Note: Please see the Drupal Primer for information about Drupal.
As we ramp up for our transition to Drupal, I keep thinking of areas of our website that really need some love. One area which has come up time and again over the past year is my concern for the accessibility of our website. The transition to Drupal will give us an opportunity to build a robust, sustainable accessibility solution. These are five short suggestions I have for improving the accessibility of our site.
- Rewrite code - Certainly not the most glamorous solution (if there are glamorous accessibility solutions). However, getting the opportunity to fully rewrite the code for the website will go a long way toward making it accessible. This will allow us to tailor our style sheets for a variety of formats, such as low-vision, mobile, screen readers, print, addressing the needs of each format.
- Form an accessibility committee - I don't want to suffer committee death, so maybe we could reformulate the accessibility working group. I'm not sure about the structure, but I do know that it would be helpful to have a focused eye on the accessibility of our web site, much like we focus on usability.
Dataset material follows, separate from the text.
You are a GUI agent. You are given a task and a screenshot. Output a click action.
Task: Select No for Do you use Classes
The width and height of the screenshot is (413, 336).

This type of committee could help create tools for evaluation of our website, define the standards we want to maintain, and help us perform my next idea:
- Run live accessibility tests - One very helpful tool would be to run accessibility tests just like we run usability tests. This would allow us to get real, human feedback, and allow us to learn more about how disabled users browse our website. This type of feedback could be wildly helpful, but would certainly require a bit of coordination and perhaps some funds for setting up a proper testing workstation, as well as incentives for participating in a study. Hence, my suggestion for a committee.
- Run automated accessibility tests - While no data will be as useful as full-blown live accessibility tests, there are a number of tools we can use to evaluate our website for accessibility before we get to that step. These tools can be a real help identifying a number of common errors that crop up for disabled users, such as providing vivid descriptions of images we use on the site.
- Build accessibility into our publishing workflow - Rewriting the site and doing a variety of tests can help us fix our problems, but how do we maintain a sustainably accessible site? Build accessibility into our workflow, of course! What I envision is that once a content provider has placed a new/updated piece of content into the workflow, we would have a program run an automated accessibility test of the content, as well as adding the piece of content to the "Live accessibility review queue" (kind of catchy). That way, when the web editors get the content, they have a quick report on problems that might have cropped up during the creation of the content, and would have a comprehensive list of sites to test since the previous round. This should make it easier for our web editors to keep a handle on the accessibility problems throughout the site, and should make live tests go more smoothly.
These are just a few ideas after a bad night of sleep. This really is one of those subtle, yet crucial areas we need to address. As a public institution, we have an obligation to provide equal access to our materials for all users. I'm not sure we're fully living up to that, and hope to correct a number of those issues with our upcoming Drupal transition.